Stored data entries
------------------------------------------------------------------------
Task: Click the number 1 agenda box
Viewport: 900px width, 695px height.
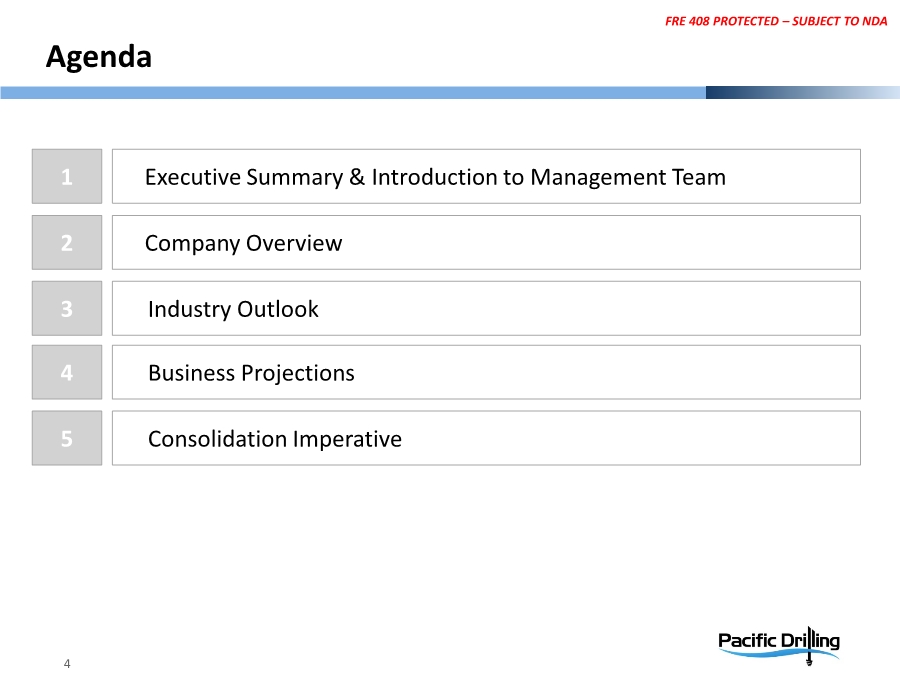Action: point(66,177)
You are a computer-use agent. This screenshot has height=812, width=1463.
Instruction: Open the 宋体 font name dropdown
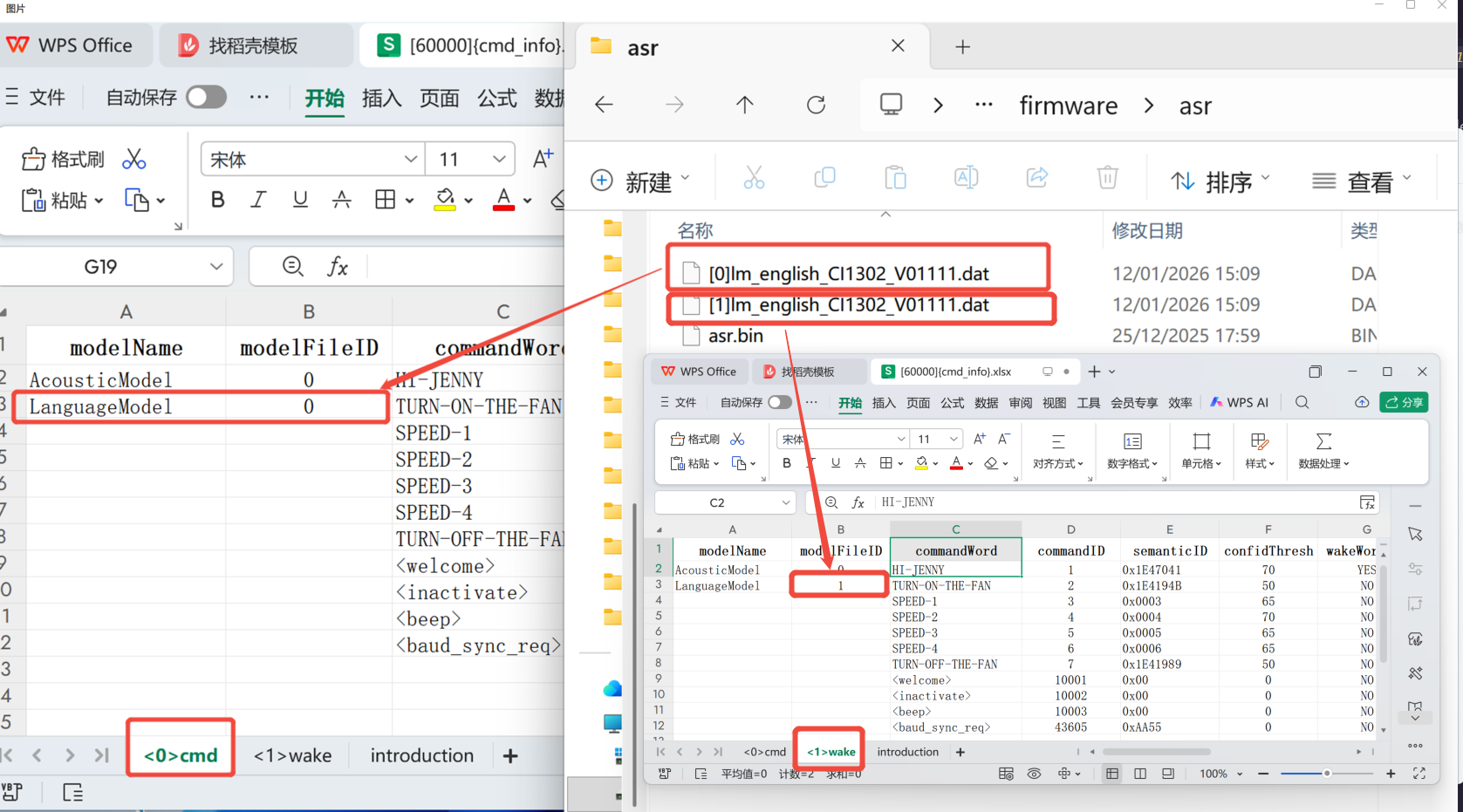[410, 160]
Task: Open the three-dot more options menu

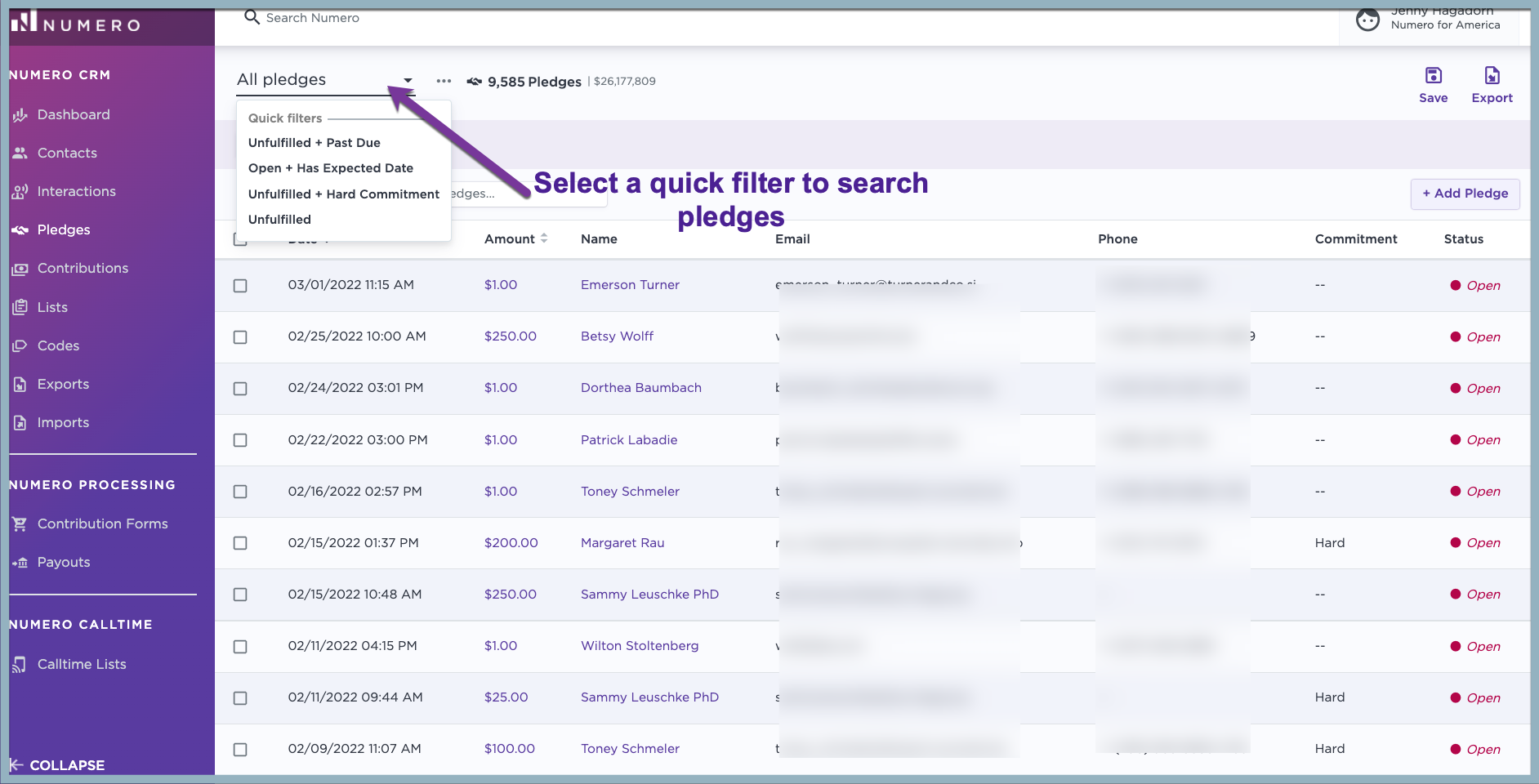Action: click(x=444, y=81)

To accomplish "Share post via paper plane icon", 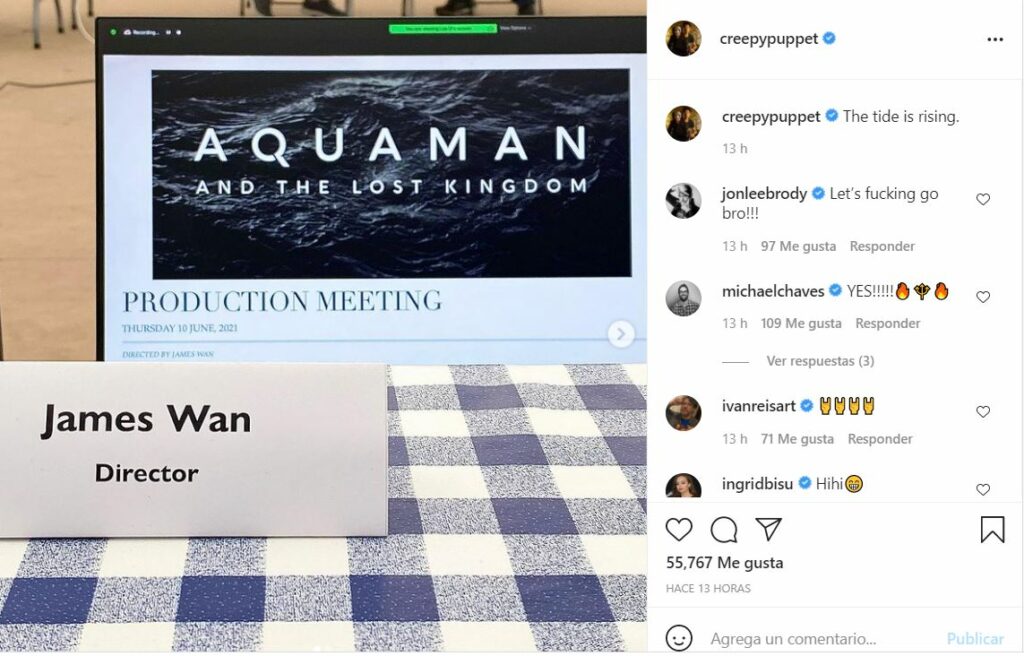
------------------------------------------------------------------------
Return the data above unchanged. Pictures are not part of the copy.

Task: Click the number 1 agenda box
Viewport: 900px width, 695px height.
Action: point(66,177)
You are a computer-use agent. This screenshot has height=812, width=1463.
Instruction: Open the 宋体 font name dropdown
[410, 160]
Task: Open the three-dot more options menu

Action: click(x=444, y=81)

To accomplish "Share post via paper plane icon", 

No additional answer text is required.